■ BRANO PROPOSTO:
-------------------------

C’è l’intenzione di condividere in futuro i principi del cattolicesimo con la piccola appena nata?
Vorrei che provasse quello che ho vissuto io da bambina; in realtà desideriamo che venga presto battezzata. Voglio che capisca che in tutte le cose si possono trovare delle pecche, e che anche la Chiesa Cattolica non è perfetta. È talmente imperfetta che noi in questo momento non possiamo nemmeno farne parte. Voglio comunque che lei viva l’esperienza della fede e che un giorno mi dica: “Voglio frequentare la Chiesa Cattolica” e io le direi ”Vai pure!”. Il fatto che noi adesso non possiamo frequentarla è triste, visto che la Chiesa ha tante cose belle che possono riunire le persone, ma al tempo stesso impedisce a me e alla mia famiglia di farne parte.
Quale delle tue identità – sessuale e spirituale – viene prima?
Se penso alla mia vita in questo momento, direi che mi sento prima di tutto lesbica. Se me lo avessi chiesto un paio di anni fa, avrei detto cattolica. Sono riuscita a staccarmi dalla religione, e ora la vedo come un mezzo per approcciarmi a Dio.

-------------------------

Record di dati
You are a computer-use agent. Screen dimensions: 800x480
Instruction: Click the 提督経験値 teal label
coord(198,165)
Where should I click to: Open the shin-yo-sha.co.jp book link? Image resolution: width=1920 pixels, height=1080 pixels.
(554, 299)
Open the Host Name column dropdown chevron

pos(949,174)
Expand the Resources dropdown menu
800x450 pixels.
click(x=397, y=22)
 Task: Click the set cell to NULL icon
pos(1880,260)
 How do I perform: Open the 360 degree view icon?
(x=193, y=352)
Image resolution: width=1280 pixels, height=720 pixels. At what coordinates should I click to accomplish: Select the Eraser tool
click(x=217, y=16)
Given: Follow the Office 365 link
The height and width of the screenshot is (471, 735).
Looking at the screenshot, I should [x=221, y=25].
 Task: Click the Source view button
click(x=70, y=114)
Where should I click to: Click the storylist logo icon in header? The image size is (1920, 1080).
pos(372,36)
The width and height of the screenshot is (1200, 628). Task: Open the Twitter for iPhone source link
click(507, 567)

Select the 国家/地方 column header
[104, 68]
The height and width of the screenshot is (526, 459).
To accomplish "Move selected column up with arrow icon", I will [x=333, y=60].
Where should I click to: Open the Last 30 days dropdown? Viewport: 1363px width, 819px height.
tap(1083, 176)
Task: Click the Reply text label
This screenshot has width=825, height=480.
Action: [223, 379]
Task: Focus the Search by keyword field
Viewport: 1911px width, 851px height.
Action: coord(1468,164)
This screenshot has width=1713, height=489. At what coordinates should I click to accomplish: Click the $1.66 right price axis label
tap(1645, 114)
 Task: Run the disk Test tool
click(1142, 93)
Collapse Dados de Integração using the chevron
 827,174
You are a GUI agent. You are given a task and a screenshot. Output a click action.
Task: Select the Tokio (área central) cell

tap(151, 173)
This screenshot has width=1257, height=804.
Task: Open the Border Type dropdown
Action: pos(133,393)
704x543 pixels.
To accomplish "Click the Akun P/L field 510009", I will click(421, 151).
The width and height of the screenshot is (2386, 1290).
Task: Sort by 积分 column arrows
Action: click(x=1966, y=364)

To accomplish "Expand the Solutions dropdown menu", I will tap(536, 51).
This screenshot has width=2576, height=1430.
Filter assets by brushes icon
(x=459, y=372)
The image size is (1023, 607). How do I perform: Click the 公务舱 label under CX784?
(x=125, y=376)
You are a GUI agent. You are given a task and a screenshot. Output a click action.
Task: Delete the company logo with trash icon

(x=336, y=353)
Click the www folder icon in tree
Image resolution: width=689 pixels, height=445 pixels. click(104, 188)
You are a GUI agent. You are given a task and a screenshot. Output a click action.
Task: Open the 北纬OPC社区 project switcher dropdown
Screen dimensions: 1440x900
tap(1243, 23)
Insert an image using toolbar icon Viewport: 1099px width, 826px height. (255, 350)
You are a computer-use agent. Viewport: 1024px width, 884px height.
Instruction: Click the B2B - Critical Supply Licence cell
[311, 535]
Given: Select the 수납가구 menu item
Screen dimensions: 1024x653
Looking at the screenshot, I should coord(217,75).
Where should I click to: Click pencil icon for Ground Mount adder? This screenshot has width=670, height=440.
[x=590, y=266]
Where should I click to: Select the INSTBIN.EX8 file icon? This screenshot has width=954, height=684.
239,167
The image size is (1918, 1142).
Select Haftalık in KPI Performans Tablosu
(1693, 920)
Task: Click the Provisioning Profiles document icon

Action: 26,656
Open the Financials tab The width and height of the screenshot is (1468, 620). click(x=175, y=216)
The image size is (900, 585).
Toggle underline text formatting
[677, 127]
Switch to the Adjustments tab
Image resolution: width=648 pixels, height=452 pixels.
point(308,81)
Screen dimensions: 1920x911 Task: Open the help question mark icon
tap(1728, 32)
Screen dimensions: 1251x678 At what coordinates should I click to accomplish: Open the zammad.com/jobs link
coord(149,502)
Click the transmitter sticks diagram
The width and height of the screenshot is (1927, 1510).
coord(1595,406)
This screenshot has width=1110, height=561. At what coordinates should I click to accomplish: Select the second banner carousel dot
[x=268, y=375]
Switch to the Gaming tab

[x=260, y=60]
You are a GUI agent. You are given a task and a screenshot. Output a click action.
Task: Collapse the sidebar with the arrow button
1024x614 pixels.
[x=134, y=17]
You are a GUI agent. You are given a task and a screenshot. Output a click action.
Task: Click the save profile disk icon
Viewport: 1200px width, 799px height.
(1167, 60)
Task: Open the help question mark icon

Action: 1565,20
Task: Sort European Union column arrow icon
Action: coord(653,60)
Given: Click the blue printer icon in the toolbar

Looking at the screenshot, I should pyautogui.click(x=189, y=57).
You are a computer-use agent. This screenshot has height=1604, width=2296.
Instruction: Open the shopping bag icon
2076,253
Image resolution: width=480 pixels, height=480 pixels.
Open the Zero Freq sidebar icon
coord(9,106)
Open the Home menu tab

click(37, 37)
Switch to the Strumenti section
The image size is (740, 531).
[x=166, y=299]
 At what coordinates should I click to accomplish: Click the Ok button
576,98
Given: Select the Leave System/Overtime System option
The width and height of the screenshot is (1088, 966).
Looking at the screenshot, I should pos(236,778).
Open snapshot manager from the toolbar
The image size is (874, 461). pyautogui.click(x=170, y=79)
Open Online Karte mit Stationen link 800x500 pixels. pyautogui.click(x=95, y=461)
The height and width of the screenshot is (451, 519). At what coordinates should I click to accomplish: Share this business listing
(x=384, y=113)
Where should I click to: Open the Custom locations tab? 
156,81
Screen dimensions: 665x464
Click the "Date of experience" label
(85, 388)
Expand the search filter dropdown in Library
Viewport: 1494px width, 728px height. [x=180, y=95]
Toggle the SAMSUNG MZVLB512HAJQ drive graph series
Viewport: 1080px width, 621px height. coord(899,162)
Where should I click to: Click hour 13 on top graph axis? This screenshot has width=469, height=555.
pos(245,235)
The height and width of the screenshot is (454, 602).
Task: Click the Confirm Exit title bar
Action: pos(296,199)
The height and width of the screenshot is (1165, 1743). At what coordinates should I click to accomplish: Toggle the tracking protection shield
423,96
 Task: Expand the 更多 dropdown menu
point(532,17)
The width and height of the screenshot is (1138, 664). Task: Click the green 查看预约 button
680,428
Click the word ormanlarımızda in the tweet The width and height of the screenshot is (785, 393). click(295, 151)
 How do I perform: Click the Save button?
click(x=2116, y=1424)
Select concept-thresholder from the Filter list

-------------------------

■ CONSEGNA: Trasforma in un elenco puntato il paragrafo del brano proposto che comincia con «Vorrei che provasse», conservandone i fatti principali. I record costituiscono materiale a sé stante.

■ SOLUZIONE:
- Vorrebbe che la figlia provasse ciò che lei ha vissuto da bambina; desiderano che venga battezzata presto.
- Vuole che capisca che ogni cosa ha delle pecche e che anche la Chiesa Cattolica non è perfetta.
- La Chiesa è così imperfetta che in questo momento loro non possono farne parte.
- Vuole comunque che la figlia viva l'esperienza della fede; se un giorno vorrà frequentare la Chiesa Cattolica, le dirà di andare.
- Non poterla frequentare è triste: la Chiesa ha tante cose belle che riuniscono le persone, ma impedisce a lei e alla sua famiglia di farne parte.